Data entries ->
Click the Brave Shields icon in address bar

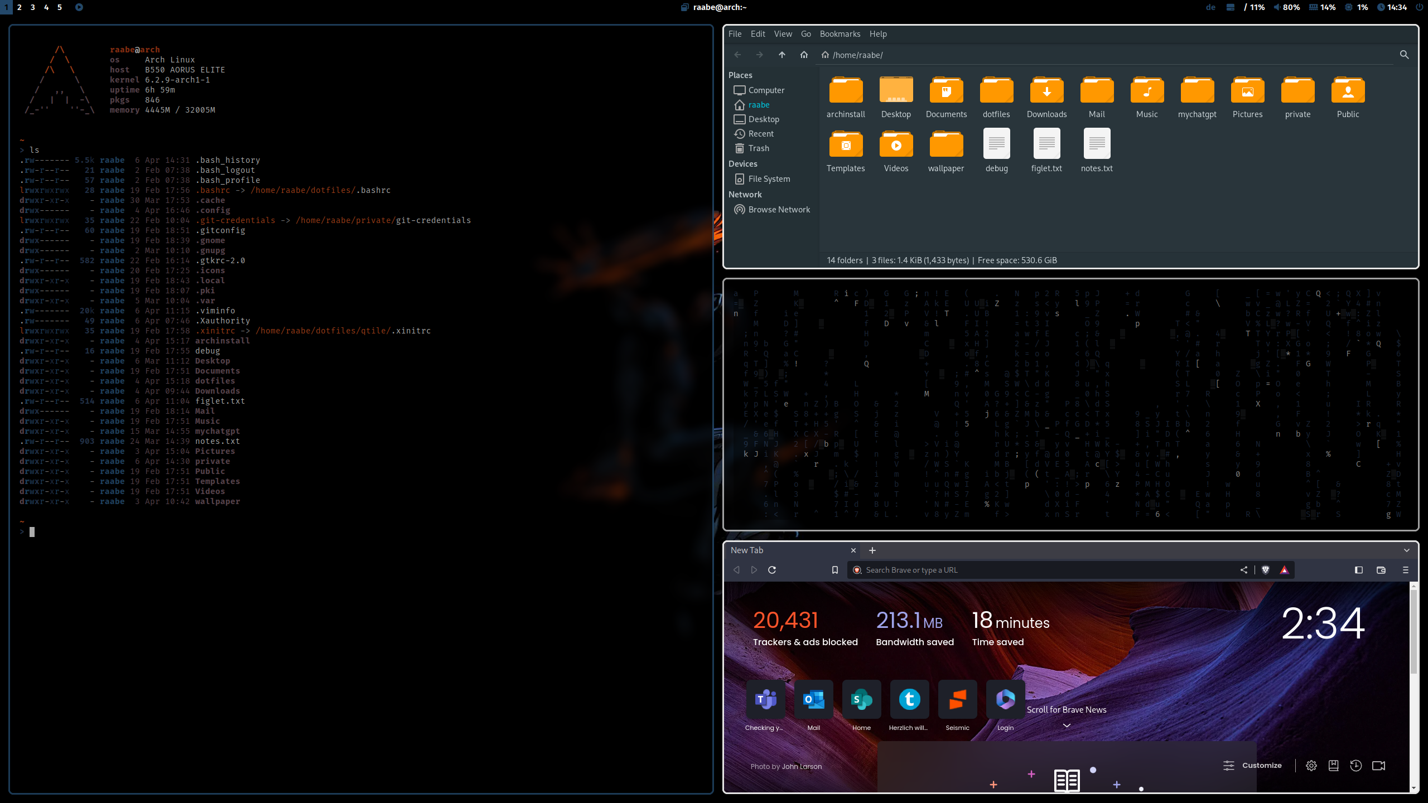click(x=1265, y=570)
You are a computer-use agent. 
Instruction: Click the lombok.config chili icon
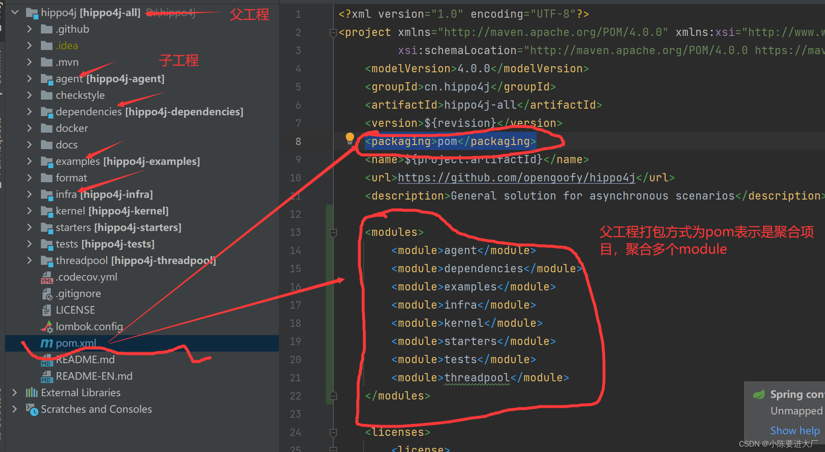point(47,327)
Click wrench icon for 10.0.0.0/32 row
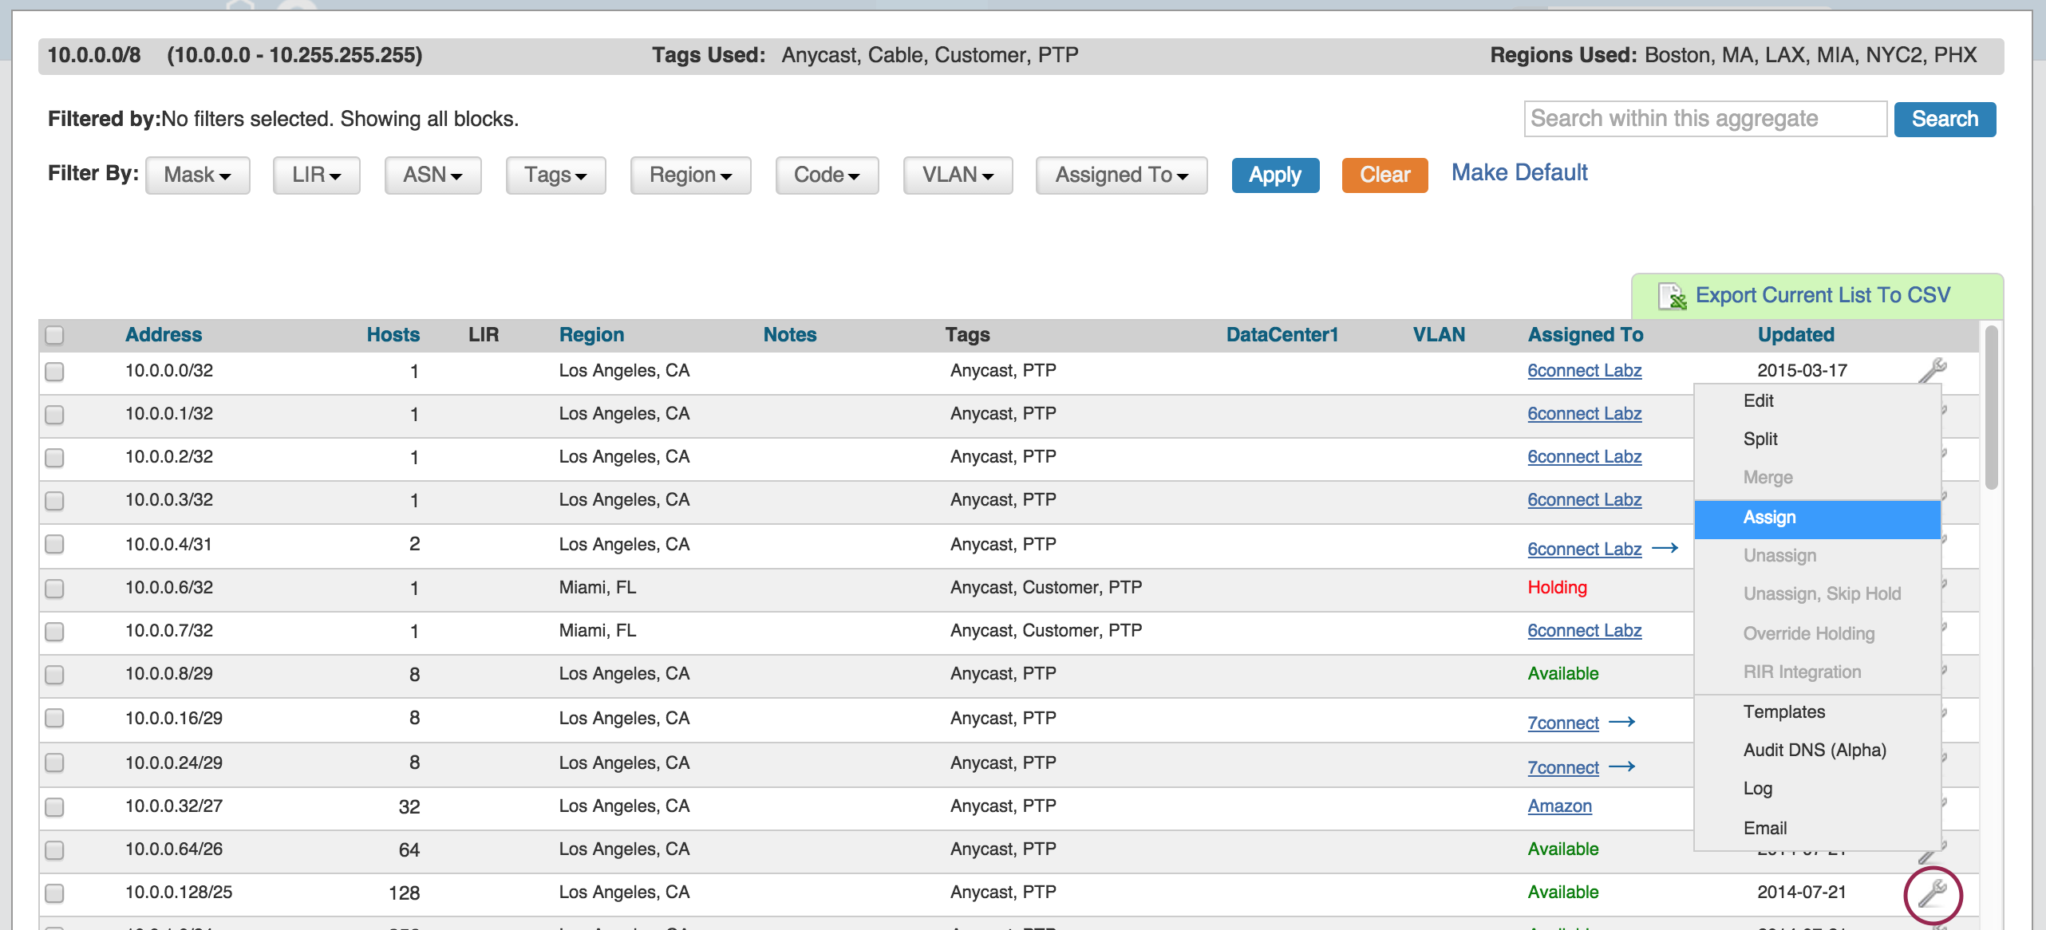 click(x=1932, y=370)
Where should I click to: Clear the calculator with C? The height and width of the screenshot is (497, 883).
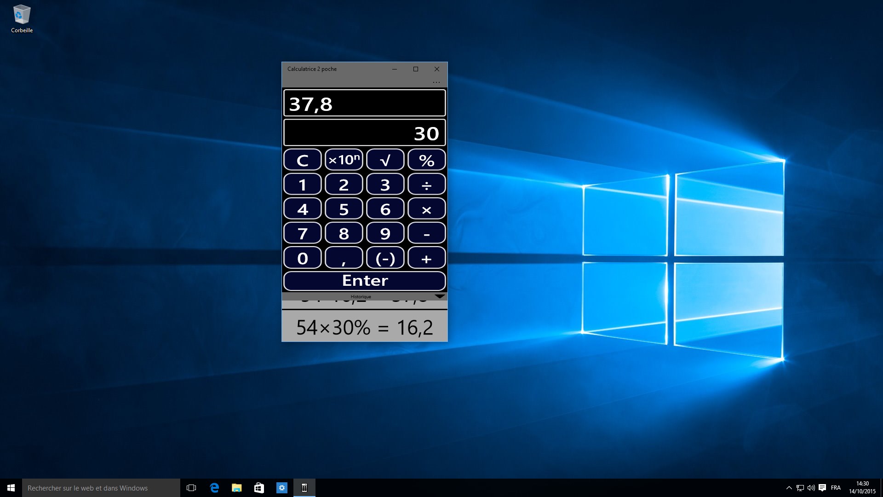[x=302, y=160]
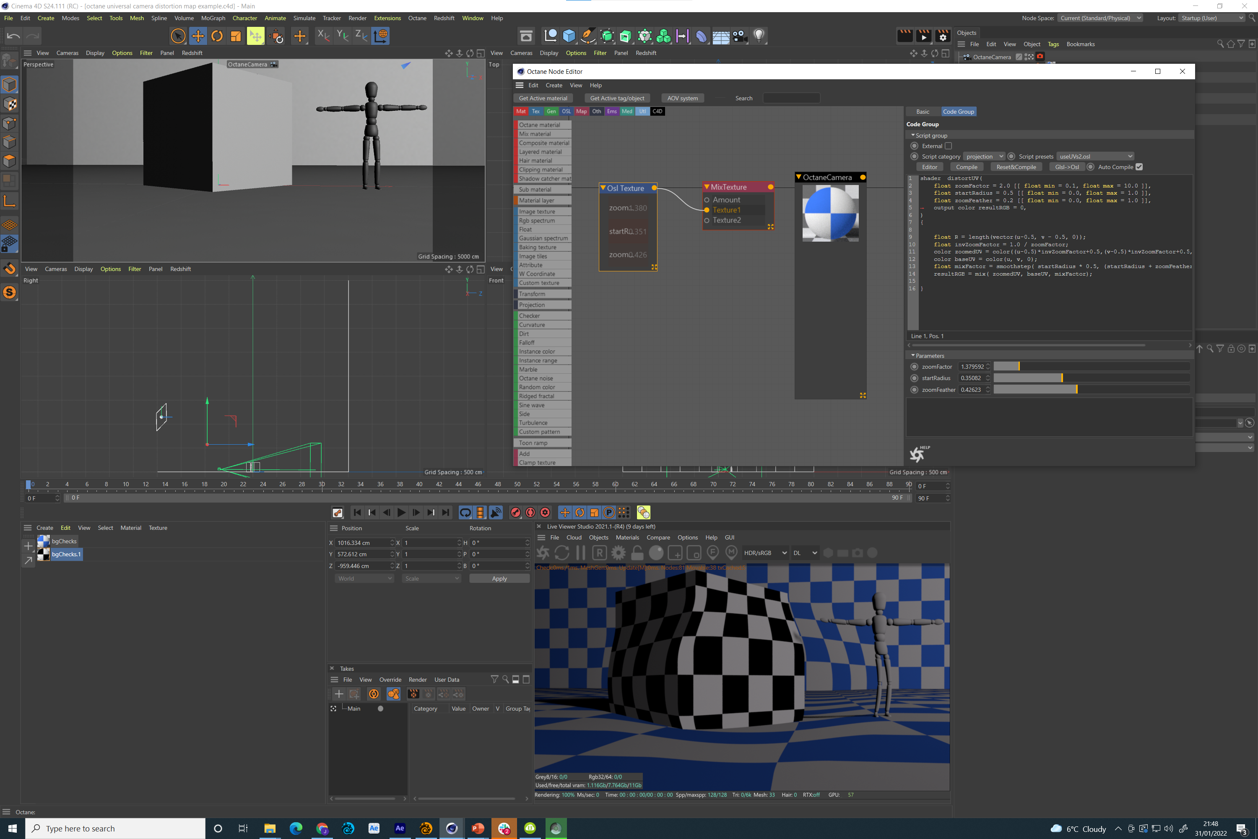Click the Light bulb object icon

(758, 36)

Problem requirements ->
Output all the records, word for word, with no pictures in the copy.

Task answer ->
Click the Brave Shields icon in address bar

click(x=1265, y=570)
You are a computer-use agent. 
Instruction: Click the lombok.config chili icon
point(47,327)
Click wrench icon for 10.0.0.0/32 row
 click(x=1932, y=370)
Where should I click to: Clear the calculator with C? The height and width of the screenshot is (497, 883).
[x=302, y=160]
Click the Light bulb object icon

(758, 36)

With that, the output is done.